Swap volumes/files can not be removed on the fly. HP-UX lets you add a new swap volume or file while the system is running, but to remove it you have to reboot.

There is no /etc/nsswitch.conf. By default, there is no /etc/nsswitch.conf, and name service switch library uses compiled-in defaults. If you don’t want to use the mysterious defaults, just create a file of your own.

Manual device file creation for LVM. LVM is nice, but when I create a volume group, I really shouldn’t have to run mknod myself and stick a device file in /dev/vgxx.

What HP-UX gets right

Believe it or not, I actually do like quite a few things about HP-UX. They are outweighed in importance by the things I don’t like, but I list them here nonetheless to prove I’m not just mean.

Startup/shutdown log. Many times I’ve watched a Solaris system boot and have seen a startup script print an error message. As soon as I can think, “hey, something’s not right,” it’s off the screen and lost forever. HP-UX saves the output of the startup and shutdown scripts in a /etc/rc.log, so you can investigate any failures later. Don’t beat them up about logging to /etc — /var isn’t mounted when they need to start writing to the log.

Startup/shutdown messages are pretty. Instead of showing me stdout/stderr from every startup and shutdown script, HP-UX gives me a one-line summary of each thing it’s doing, like “Starting NFS Server,” and then either “OK” or “FAIL.” This is nice, since some Solaris startup scripts print several lines of output and others print none at all. And since the detailed output is logged elsewhere, I don’t lose any information.

Boot-up can be interrupted. If you’re booting HP-UX, and you notice that a critical service failed to start, you can interrupt the boot with control-backslash, get a shell, and debug it immediately, rather than waiting for the system to come all the way up. This is useful when the service you’re trying to debug is so critical that you know you’ll need to reboot after making the fix anyway.

/etc/rc.config.d is nice. Most of the configuration of daemons that in Solaris would be done by editing various per-daemon configuration files in /etc is done in HP-UX by editing files in /etc/rc.config.d and setting the values of predefined variables. These files are sourced by the init.d startup scripts, and tell them things like whether an NFS server should start, where’s the NTP server, what IP address should an interface have, etc. It’s a more consistent interface to the system’s configuration.

Kernel tunables can be set in terms of other tunables. You can choose to set a tunable’s value absolutely — say, to 1024 — or in terms of another tunable — for example, to maxuprc * 10. This is pretty nice, since you can edit fewer tunables and have the relative ones scale automatically. This feature was removed in HP-UX 11iv2, though.

fstab is a better name than vfstab. Sorry, Solaris — /etc/vfstab should be /etc/fstab, because that’s what everybody else calls it.

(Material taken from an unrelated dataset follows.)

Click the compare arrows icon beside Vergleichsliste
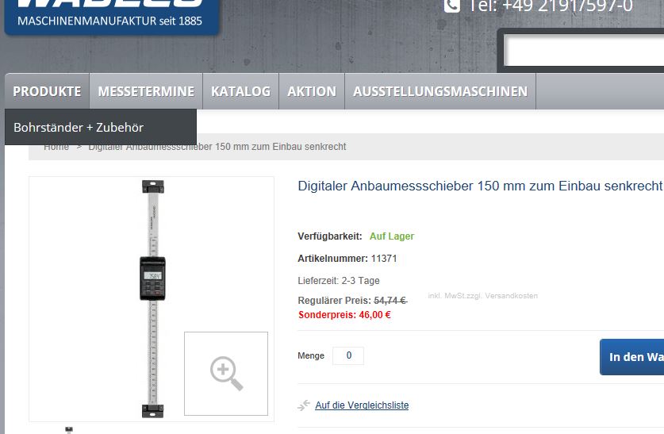 (x=304, y=405)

Patch rating system. Every HP-UX patch has a rating, so you can tell how widely used the patch is and how thoroughly tested it has been.

Downloaded patches can be bundled into a depot. When you download patches from HP’s web site, you have the option of making the patches into a software depot. If you’re installing them on multiple systems, this makes it a lot easier than managing all the patches individually.

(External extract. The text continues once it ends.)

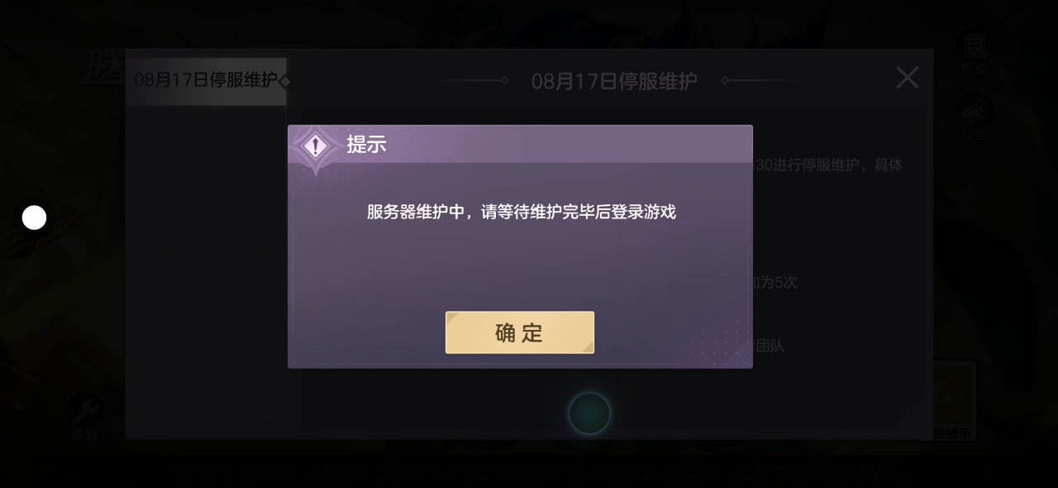Click the 提示 dialog title text
Viewport: 1058px width, 488px height.
(366, 145)
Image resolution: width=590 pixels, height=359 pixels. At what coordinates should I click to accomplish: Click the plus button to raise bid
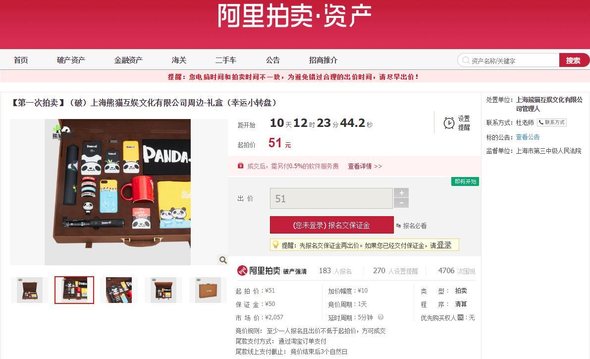[x=401, y=193]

Separation of analyze phase from install phase for software/patch installation. HP-UX’s software distribution system (SD-UX) separates the analyze phase (checking disk space, checking prerequisites, etc.) from the installation phase when installing patches or software. With a bundle of patches, this can be a big time saver. You can perform the analyze phase for all the patches ahead of time, which won’t modify anything on the system, and do the installation phase during your system’s maintenance window. In Solaris, patches take a long time to install, and much of the time is spent calculating whether or not the patch should be applied at all.

The output of ioscan is easier to read than prtconf. If I want to quickly see what devices are attached to the system, HP-UX’s ioscan is much easier to read than Solaris’ prtconf. Of course, tea leaves are probably easier to read than prtconf, so that’s not saying much.